Contribution of xeroderma pigmentosum complementation group D gene polymorphisms in breast and ovarian cancer susceptibility: A protocol for systematic review and meta analysis.

BACKGROUND

The role of xeroderma pigmentosum complementation group D (XPD) gene polymorphisms in breast and ovarian cancer development has long been controversial and existing data were inconsistent. Here, we conducted a comprehensive systemic review and meta-analysis to better clarify the association.

METHODS

Relevant case-control studies published in electronic data base from October 1999 to September 2019 were assessed. The statistical analyses of the pooled odds ratios (ORs) and the corresponding 95% confidence intervals (95%CIs) were calculated by using Revman 5.2 software (Cochrane Collaboration, Copenhagen).

RESULTS

31 articles including 38 case-control studies and 2 XPD polymorphisms (rs1799793 and rs238406) were analyzed.

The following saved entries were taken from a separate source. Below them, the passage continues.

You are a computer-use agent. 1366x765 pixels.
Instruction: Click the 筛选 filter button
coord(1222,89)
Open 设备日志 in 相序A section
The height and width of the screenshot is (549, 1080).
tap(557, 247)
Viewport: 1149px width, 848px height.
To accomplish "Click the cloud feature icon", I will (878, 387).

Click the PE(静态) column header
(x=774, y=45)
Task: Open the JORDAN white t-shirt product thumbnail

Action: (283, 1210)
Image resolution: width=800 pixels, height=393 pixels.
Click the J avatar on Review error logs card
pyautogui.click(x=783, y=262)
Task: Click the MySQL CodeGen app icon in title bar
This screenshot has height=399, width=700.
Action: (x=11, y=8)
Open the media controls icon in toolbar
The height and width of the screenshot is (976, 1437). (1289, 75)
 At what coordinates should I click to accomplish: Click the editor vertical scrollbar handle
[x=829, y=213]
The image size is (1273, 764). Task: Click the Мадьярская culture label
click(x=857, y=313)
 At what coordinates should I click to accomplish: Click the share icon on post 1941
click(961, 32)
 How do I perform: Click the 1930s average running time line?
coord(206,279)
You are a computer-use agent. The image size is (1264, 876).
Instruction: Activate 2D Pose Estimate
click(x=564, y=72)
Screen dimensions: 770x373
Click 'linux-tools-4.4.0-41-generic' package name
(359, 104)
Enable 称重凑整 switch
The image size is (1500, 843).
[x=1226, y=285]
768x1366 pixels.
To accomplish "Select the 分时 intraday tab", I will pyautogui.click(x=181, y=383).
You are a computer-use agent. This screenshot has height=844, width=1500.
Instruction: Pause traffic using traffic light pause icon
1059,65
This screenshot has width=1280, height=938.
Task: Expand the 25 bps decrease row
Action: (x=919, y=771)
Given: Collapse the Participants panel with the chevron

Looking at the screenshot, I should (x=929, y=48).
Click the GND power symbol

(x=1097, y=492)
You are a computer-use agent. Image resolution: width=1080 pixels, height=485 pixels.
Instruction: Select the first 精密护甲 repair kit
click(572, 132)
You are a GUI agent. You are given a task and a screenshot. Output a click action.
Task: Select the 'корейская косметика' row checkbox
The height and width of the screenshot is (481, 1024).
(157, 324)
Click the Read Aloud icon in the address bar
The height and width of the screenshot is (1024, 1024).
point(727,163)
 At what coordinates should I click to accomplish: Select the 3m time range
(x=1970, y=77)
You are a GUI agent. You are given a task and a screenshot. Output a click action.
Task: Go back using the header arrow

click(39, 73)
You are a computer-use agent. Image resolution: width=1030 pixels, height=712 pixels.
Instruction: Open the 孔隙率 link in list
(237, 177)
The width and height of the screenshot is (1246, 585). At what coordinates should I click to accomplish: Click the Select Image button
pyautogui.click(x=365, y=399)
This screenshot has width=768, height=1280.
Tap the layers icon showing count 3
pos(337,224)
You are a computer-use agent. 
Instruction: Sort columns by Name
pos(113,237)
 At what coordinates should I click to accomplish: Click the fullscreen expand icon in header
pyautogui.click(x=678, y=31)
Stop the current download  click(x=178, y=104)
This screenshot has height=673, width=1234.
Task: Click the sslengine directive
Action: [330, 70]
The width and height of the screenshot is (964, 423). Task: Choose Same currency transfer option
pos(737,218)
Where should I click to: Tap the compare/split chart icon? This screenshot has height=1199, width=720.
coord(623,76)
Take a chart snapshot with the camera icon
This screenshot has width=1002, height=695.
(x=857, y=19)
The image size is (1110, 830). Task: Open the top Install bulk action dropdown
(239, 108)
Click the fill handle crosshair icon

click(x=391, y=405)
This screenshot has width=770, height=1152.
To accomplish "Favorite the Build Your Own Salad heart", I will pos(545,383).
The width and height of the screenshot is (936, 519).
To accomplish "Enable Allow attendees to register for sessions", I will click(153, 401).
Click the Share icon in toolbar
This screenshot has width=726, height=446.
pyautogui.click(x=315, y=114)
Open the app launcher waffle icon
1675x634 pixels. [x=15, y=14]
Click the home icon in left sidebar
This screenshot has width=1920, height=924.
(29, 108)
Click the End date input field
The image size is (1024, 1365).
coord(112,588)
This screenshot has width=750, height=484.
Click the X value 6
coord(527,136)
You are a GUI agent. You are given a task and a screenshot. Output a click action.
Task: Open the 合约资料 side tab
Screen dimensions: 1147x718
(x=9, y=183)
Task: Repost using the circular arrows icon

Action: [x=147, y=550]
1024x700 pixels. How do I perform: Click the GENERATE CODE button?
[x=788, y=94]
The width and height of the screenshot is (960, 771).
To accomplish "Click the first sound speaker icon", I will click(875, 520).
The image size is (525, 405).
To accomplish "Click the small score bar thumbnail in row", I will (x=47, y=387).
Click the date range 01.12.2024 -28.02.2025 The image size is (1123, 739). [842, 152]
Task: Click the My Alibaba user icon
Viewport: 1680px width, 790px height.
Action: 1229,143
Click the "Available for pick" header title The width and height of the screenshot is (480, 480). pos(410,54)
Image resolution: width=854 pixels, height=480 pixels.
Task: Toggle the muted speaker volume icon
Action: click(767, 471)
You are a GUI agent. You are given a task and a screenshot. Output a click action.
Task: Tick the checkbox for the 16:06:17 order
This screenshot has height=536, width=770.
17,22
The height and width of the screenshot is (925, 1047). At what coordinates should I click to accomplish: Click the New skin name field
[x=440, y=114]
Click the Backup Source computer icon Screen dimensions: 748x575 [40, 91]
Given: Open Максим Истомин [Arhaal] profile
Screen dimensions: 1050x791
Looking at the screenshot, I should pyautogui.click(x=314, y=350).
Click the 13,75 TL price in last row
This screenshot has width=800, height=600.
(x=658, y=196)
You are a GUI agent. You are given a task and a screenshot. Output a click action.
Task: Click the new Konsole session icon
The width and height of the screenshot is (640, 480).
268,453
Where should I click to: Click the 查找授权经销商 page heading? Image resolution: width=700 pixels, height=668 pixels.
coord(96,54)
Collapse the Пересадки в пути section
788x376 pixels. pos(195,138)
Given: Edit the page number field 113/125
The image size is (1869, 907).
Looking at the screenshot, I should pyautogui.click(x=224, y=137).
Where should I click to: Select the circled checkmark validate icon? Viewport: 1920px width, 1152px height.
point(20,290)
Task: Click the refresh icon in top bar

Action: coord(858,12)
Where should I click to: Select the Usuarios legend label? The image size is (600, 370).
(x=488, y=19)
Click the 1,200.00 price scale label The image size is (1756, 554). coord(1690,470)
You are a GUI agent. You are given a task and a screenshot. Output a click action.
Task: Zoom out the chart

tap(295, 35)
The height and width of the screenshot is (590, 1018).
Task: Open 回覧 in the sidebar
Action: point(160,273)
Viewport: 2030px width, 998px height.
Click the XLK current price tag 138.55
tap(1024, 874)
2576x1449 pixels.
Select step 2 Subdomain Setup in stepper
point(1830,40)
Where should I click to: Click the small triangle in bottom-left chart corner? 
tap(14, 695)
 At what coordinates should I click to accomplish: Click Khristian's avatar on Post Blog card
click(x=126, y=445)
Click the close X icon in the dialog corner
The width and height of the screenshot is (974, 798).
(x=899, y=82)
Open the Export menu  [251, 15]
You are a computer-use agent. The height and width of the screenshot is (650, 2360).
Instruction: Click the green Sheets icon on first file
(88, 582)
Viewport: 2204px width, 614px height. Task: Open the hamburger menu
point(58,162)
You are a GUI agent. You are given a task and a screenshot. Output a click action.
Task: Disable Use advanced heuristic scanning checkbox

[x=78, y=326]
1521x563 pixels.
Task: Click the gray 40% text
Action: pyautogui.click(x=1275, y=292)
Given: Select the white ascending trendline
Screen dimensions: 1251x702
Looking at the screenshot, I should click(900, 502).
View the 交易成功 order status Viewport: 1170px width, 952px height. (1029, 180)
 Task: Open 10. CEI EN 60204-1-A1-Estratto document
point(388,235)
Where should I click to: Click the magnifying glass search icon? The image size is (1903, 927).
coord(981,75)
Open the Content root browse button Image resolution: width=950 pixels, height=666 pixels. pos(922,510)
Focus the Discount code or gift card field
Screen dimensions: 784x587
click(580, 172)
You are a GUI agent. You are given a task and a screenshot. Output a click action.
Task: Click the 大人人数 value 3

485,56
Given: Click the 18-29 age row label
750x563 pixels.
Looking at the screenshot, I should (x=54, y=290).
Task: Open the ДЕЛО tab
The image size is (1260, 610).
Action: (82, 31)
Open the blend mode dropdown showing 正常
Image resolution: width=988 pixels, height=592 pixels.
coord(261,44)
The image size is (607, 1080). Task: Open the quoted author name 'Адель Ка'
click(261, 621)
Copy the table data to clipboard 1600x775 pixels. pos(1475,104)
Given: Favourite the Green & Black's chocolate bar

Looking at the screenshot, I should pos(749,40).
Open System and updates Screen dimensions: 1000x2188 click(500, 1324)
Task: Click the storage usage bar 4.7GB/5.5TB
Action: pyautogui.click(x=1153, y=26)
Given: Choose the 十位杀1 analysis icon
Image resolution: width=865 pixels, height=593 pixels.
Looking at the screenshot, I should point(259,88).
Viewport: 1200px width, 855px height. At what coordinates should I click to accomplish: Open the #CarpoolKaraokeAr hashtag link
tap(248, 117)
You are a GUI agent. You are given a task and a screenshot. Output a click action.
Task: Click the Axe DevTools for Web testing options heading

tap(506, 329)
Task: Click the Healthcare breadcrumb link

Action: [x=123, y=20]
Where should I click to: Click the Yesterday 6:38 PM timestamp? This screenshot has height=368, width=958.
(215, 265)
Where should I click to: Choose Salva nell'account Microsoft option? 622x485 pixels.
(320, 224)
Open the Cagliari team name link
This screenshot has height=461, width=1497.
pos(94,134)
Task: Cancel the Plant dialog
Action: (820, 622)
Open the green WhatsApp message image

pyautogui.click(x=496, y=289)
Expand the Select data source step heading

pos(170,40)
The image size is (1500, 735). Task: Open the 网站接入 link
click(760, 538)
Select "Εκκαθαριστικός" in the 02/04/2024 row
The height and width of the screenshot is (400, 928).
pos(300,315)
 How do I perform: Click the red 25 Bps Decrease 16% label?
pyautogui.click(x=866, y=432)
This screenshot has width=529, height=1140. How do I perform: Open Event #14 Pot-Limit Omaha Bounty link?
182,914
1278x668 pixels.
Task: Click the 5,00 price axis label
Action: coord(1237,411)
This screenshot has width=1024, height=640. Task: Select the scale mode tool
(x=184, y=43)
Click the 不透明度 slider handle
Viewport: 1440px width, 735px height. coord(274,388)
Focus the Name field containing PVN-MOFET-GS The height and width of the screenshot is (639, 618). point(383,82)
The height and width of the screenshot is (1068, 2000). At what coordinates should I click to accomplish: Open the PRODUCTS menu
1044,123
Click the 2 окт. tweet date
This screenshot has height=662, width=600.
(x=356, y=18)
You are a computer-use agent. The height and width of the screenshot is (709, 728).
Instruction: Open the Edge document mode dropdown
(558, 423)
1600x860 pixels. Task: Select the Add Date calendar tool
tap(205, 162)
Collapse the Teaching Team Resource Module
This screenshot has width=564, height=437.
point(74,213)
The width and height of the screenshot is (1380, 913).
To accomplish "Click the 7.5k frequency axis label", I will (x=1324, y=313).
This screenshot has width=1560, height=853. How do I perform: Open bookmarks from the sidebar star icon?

The results showed statistical significance in heterozygous mutants among Asian population for rs1799793 (GA vs GG + AA: OR = 1.38, 95%CI = 1.21-1.56), and Caucasian population for rs238406 (CA vs AA + CC: OR = 0.63, 95%CI = 0.49-0.80), while the rest comparisons including overall groups and subgroups stratified by cancer types and ethnicity failed to indicate any association with breast and ovarian cancer risk.

CONCLUSIONS

The current meta-analysis suggested no concrete correlation of XPD rs1799793(G/A) and rs238406(C/A) polymorphisms with breast cancer or ovarian cancer susceptibility. However, it indicated that heterozygous genotypes might share different pathophysiologic mechanism from not only homozygous wildtypes but also homozygous mutants. More case-control studies with well-adjusted data and diverse populations are essential for validation of our conclusion.